Top-up payments for specialised services would increase by more than a third under new tariff proposals, but would be slashed by more than half in paediatrics.

Under the proposals from Monitor and NHS England, new top-up payments would be introduced in specialised cancer, cardiac and respiratory services.

The extra payments are currently grouped into four areas: spinal surgery; neurosciences; orthopaedics; and paediatrics. They currently total about £290m per year nationally and are designed to reflect the additional costs of providing specialised services.

However, the proposed changes would make a range of additional treatments eligible for top-ups, increasing the overall bill to about £400m. 

Some current recipients of top-ups would lose out under the changes, but the pricing authorities are proposing to phase in these funding reductions over a “transitional period” to soften the impact on affected services.

Of the “potential new areas for top-ups”, cardiac services would receive £92m, cancer services £20m, and respiratory services £42m.

But paediatrics, which currently receives about £215m per year, about 70 per cent of the total, would see top-ups eventually reduced to around £97m under the plans.

Spinal surgery would receive £8m, down from £18m, and orthopaedics would receive £2m, down from £7m.

Top-ups for neurosciences would more than double, from £51m to £112m.

The consultation document says the changes, which are subject to a consultation and follow an analysis by the University of York, are designed to provide a “better reflection of complexity within national prices”.

The regulator proposes two options to phase in the changes, which would ease the initial impact on services losing money.

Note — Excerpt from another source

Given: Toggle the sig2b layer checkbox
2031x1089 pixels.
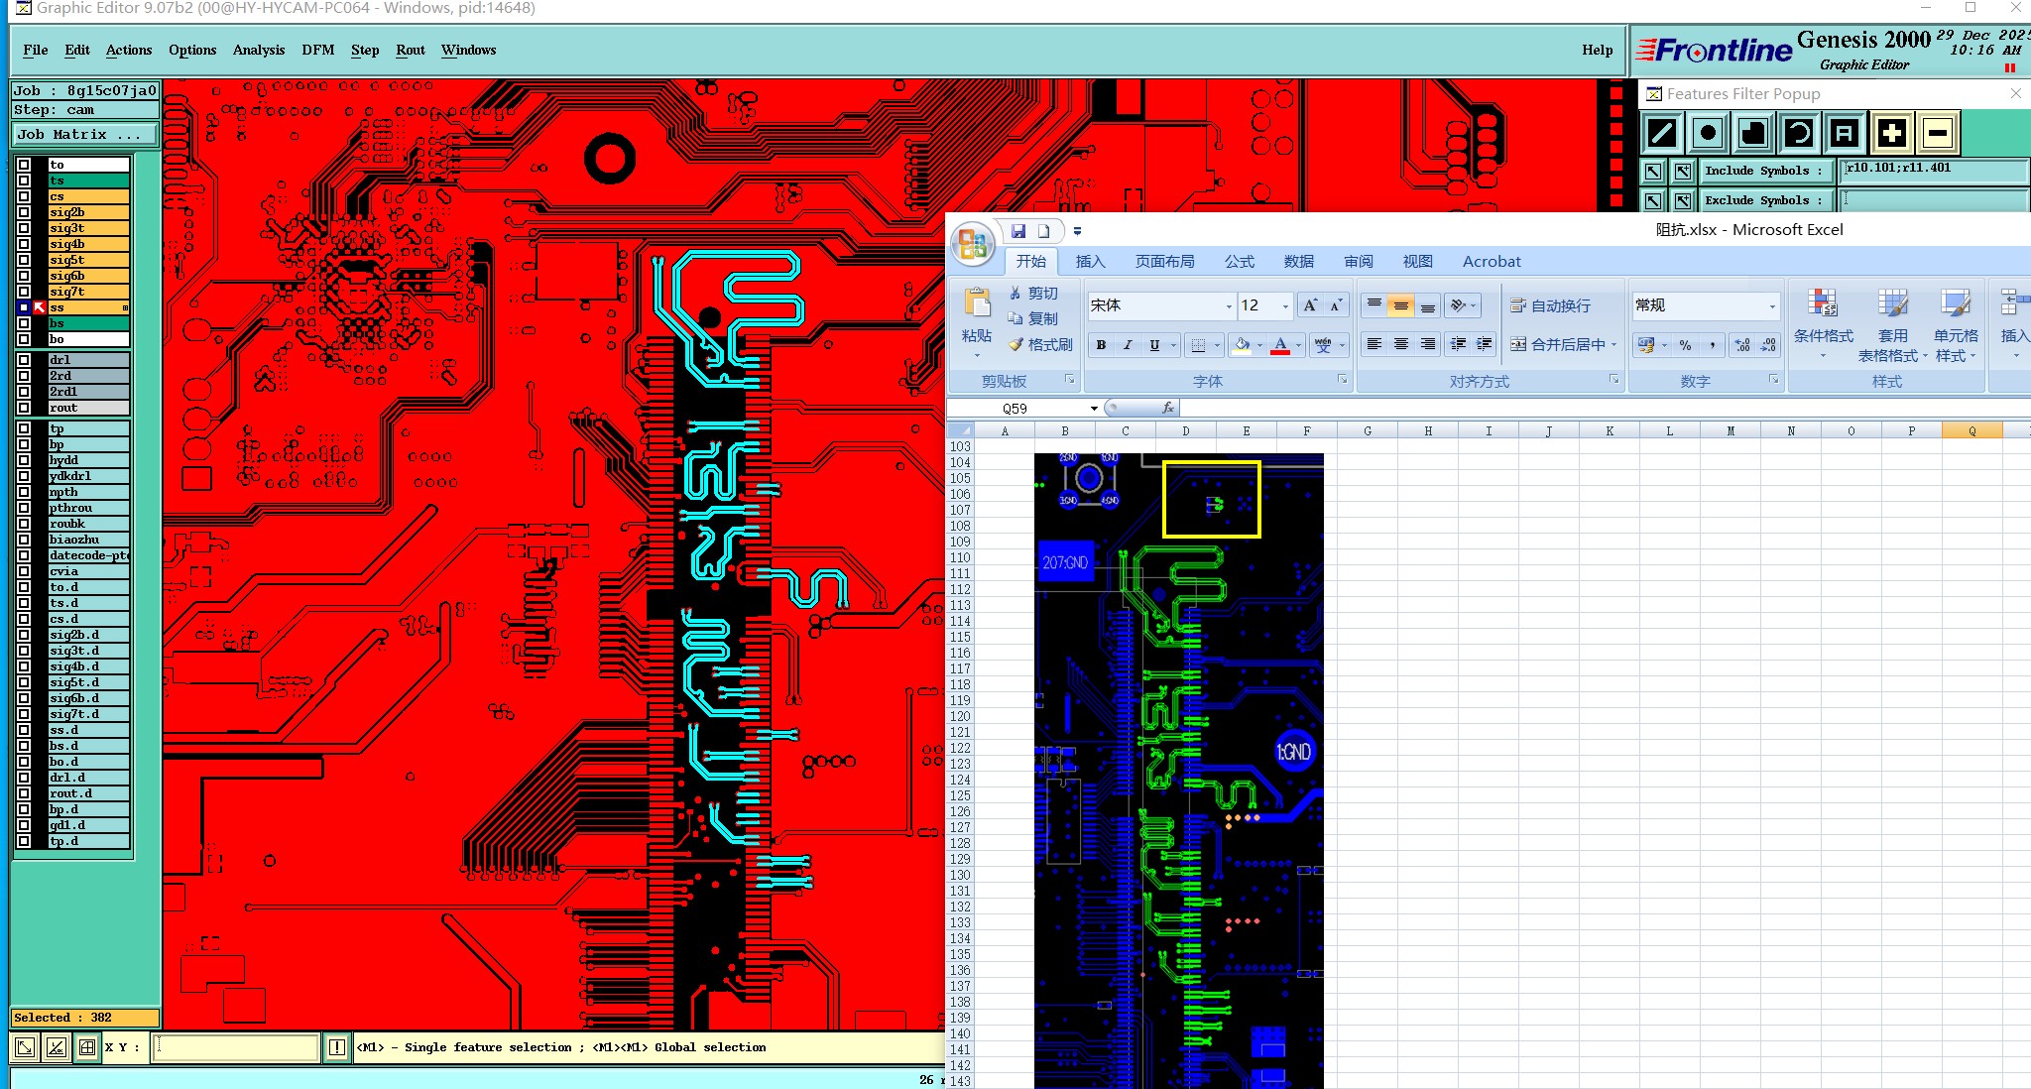Looking at the screenshot, I should point(24,212).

Under one option the cuts would be phased over four years, while the other option two proposes a “faster rate” of change.

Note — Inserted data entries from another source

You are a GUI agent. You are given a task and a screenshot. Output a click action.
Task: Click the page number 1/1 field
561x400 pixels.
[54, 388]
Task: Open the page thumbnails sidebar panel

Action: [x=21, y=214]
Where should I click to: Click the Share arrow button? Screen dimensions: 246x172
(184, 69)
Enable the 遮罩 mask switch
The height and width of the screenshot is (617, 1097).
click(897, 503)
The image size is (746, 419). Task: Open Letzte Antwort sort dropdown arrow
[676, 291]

However, treatments which are newly eligible for payments would receive the full value straight away under both options. This means the overall costs could rise to £500m during the transitional period.

The consultation document adds: “We understand that there are considerable proposed changes in both the currency and the definitions of specialised care.

“We believe that these changes are based on firm, clinically informed foundations and, together with the analysis done by the University of York, provide a more rigorous and evidence-based approach to top-ups for specialised services.”

The document stresses the figures are provisional and subject to revision. A final proposal on top-ups for specialised services will be published along with the consultation notice on the 2016-17 national tariff in the new year.